FIG. 1 shows the relationship between the amount of Mo added to a 17Cr alloy (manufactured by vacuum melting) to which Si, Al, and the like are not added, and the amount of addition of Mo to high-temperature salt damage, that is, the amount of high-temperature salt corrosion thinning.

High-temperature salt damage thinning is an index of high-temperature salt damage, and refers to the thickness of thinning under the following conditions that simulates that a car actually runs on a road surface on which antifreeze has been sprayed. (Mm / 40 cycles).

(1) Immerse the material in saturated saline for 5 minutes.

(2) Heat to 700 ° C and hold for 120 minutes.

(3) Air-cool for 5 minutes.

(4) Repeat the above 40 times.

As shown in FIG. 1, the present inventor can reduce the wall thickness by about half by adding 0.4% by weight of Mo as compared with the case where Mo is not added, and further, by adding 1.5% by weight. By doing so, it was confirmed that the thickness could be reduced to about 1/5. In ferritic stainless steel,
This property of Mo was a completely new finding for the inventors.

The present inventors have further studied and found that W, which is the same substance as Mo, is Mo
It was confirmed that the same effect as described above was obtained, and that the addition of Si (Al) sign further reduced the above-mentioned wall thinning amount.

This is shown in FIGS. 2 and 3. FIG. 2 is a plot of the data of Example 1 described below.
The addition of Si in the range of 0.1 to 0.5% by weight to the composite addition of Mo and W, and the addition of 0.2 to 2.7% of Mo and W results in 0.2 mm /
It shows that the amount of thinning around 40 cycles can be obtained.

FIG. 3 is a plot of the data of Example 2 to be described later, showing the relationship between the amount of Mo added and the amount of wall thinning when Si is added in excess of 0.5. Quantity
It shows that it falls within the range of 0.1 to 0.2 mm / 40 cycles, which indicates that the salt damage resistance is superior to the case of FIG.

That is, it has been found that when Mo or W is added within the range of 0.1 to 2.0%, the amount of high-temperature salt-corrosion thinning rapidly decreases.

(1) Soak the material in 5% saline for 10 minutes.

(2) Heat to 720 ° C and hold for 90 minutes.

(3) Air-cool for 5 minutes.

(4) Repeat the above 20 times.

Thus, Mo or W has a very remarkable effect on high-temperature salt damage.

Further, as described above, since the present invention can sufficiently secure the intrinsic Nb amount, the tensile strength at 850 ° C. as a high-temperature strength before use can be 34 MPa or more as a high-temperature strength before use, and the tensile strength at 900 ° C. can be 25 MPa or more.

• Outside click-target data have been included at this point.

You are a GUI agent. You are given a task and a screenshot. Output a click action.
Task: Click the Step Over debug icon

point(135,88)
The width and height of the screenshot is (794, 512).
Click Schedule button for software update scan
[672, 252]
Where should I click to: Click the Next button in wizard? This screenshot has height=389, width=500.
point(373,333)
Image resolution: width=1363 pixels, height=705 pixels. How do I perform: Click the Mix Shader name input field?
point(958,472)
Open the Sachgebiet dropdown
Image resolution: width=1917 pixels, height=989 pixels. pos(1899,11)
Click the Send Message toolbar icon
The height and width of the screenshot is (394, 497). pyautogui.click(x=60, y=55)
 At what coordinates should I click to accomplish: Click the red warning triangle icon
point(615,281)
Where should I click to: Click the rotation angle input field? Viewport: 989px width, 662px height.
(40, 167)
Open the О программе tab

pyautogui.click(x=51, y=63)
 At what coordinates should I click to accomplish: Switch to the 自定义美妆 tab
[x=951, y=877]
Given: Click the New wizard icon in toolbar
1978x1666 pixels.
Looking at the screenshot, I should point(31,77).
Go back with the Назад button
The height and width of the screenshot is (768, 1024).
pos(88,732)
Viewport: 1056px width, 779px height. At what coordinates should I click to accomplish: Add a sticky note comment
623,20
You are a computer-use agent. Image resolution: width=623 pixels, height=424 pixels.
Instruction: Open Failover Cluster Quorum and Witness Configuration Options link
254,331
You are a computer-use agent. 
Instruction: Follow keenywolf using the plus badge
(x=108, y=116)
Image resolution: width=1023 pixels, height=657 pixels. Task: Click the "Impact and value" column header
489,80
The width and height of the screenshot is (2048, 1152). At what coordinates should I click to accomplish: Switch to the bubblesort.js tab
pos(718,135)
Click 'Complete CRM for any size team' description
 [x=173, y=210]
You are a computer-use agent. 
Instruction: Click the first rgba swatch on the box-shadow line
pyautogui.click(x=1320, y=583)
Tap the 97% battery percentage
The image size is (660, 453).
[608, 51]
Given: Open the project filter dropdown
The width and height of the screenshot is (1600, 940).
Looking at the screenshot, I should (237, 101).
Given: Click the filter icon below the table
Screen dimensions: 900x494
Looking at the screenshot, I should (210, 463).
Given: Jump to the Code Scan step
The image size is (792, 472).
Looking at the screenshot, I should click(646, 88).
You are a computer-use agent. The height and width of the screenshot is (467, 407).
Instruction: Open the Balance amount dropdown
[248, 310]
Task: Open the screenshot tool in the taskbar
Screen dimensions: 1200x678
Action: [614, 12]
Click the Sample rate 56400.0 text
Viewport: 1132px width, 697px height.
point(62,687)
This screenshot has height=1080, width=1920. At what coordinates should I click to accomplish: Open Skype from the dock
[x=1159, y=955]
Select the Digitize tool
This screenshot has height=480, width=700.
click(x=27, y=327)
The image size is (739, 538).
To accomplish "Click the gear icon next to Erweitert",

As a result, excellent high-temperature fatigue characteristics and thermal fatigue characteristics can be ensured, and FIG. 4 shows these. The figure shows the relationship between tensile strength and temperature,
It shows that the steel of the present invention (the Al steel in Table 3 in Table 1) has a desired high strength at high temperatures of 850 ° C. and 900 ° C. (the dotted line in the figure is the lower limit of the present invention). In addition, the □ marks indicate steel (SUS430LX (19Cr 0.5N
b)), the tensile strength decreased at the high temperature side of 900 ° C, and the symbol △ indicates steel with only Ti added (AISI409 (11Cr 0.3T
i)), which shows lower strength than the steel of the present invention.

 Hereinafter, the reasons for limiting the components of the present invention will be described.

C: The steel of the present invention mainly supports high-temperature strength before and during use by solid solution strengthening of Nb, Mo, and W, and also contains C from the viewpoint of improving workability and toughness of hot-rolled sheet. Want to keep low. However, the extremely low temperature is disadvantageous to the economy, and a part of the high temperature strength before use is supported by carbonitride of Ti and Nb. C + N ≦
0.03%.

Si: an element that is effective as a deoxidizing material and improves oxidation resistance and high-temperature salt damage resistance. The steel of the present invention is SUS430LX
Since the Cr content is lower than that of, the addition amount is required to be 0.1% or more from the viewpoint of improving oxidation resistance, particularly from the viewpoint of improving oxidation resistance in exhaust gas. In addition, since it is an effective element for high-temperature salt damage resistance,
More than 0.5% is preferred. On the other hand, the lower limit was set to 1% in order to reduce workability and weldability.

Mn: At least 0.1% is necessary because it is a deoxidizing element. Further, the upper limit is set to 1% in order to prevent martensitic transformation as an austenite forming element.

P: Useful for high temperature and high strength (solid solution strengthening), but causes deterioration of weldability, so it was made 0.01 to 0.1%.

S: an element forming MnS, the content is set to 0.01% or less in order to reduce the corrosion resistance which is a basic property of stainless steel.

Cr: effective at improving oxidation resistance and high-temperature salt damage resistance, 900 ° C
It is 13% or more to secure oxidation resistance in the vicinity. or,
Assuming that the maximum temperature of the steel of the present invention is around 900 ° C, the addition of 17% or more is not very effective.
Less than 17%.

Nb: an additional element for preventing grain growth and ensuring high-temperature strength in the weld and the weld affected zone. However, C, N and Fe
To form precipitates during use and to make the effect of solid solution strengthening of Nb work more effectively, 0.1 to less than 0.5%, and preferably 0.1 to 0.4% as eff.Nb. did.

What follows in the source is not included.